With the IPO cash, the company aims to start a Phase 3 in Prader-Willi, a Phase 2a trial in craniopharyngioma, and a Phase 2b trial in patients with severe obesity, by the end of this year. It also has a preclinical drug candidate ZFG-839 for nonalcoholic steatohepatitis, nonalcoholic fatty liver disease, abdominal obesity and Type 2 diabetes.
The company has no direct competitors, but Arena Pharmaceuticals and Vivus have obesity drugs on the market, despite working differently. Orexigen Therapeutics (OREX) is also developing an obesity drug, but one that is more similar to that of Vivus and not Zafgen.
The stock seems undervalued, with positives (green) outnumbering negatives (red) four to one. All numbers look very impressive for a developmental-stage biopharma company. Most impressive is the very high current ratio and low debt, meaning that it is unlikely that investors will face dilution anytime soon. The institutional ownership is not bad either, but a little higher percentage holding would be ideal.

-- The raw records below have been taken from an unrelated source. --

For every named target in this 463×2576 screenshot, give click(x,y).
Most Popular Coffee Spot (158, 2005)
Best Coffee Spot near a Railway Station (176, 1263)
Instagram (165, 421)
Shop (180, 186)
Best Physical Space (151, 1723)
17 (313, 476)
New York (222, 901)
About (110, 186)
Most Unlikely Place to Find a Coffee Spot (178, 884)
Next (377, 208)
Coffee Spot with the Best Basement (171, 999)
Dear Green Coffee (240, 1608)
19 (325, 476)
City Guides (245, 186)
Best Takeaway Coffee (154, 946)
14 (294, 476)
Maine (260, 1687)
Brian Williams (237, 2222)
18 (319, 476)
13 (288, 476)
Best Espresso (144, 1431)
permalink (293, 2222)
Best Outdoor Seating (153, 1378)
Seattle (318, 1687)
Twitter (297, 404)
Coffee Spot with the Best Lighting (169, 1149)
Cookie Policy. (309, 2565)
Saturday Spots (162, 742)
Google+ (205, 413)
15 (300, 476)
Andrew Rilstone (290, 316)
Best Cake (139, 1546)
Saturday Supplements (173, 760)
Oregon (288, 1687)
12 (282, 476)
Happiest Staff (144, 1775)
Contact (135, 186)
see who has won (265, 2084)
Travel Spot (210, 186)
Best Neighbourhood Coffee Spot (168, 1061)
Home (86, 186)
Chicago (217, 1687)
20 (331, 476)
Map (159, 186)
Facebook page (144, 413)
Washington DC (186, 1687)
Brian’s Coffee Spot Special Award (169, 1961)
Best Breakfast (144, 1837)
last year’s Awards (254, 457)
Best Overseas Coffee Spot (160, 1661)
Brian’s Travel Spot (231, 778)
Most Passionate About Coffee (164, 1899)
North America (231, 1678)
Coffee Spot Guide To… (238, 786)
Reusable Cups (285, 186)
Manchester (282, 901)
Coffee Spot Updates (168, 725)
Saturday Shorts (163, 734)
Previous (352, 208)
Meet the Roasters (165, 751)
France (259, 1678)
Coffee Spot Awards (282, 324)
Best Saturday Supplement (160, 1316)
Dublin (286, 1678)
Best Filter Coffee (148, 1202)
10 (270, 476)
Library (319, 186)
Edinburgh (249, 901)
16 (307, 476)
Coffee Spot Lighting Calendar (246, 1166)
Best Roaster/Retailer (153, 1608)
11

The company will host a conference call on Wednesday, Aug. 13, 2014 at 4:30 p.m. ET to discuss its financial results for the second quarter ended June 30th. It also intends to provide an update on operations.
At the $17.50 level, the stock is way under its low target of $33.14 made by the two analysts recorded by Thomson/First Call. Mean and median target is $40.63, and high target is $48.11.
The short-term graph looks more bullish than bearish. On the bullish side, the price is near support and could rise to resistance. Resistance is at about $18.70. The Stochastic %K and W%R is near or in oversold territory, meaning that the stock may rise. The two times when two or three of the four technical (MFI, RSI, Stochastic %K and W%R) were at similar levels, as indicated by the orange lines in the chart above, the price rose. The MACD seems it will form a bullish upward cross in the near future.
On the bearish side, the price is trending downward. The short-run price will likely be dictated by what the company says on Aug. 13. Options do not trade on this stock as of this writing.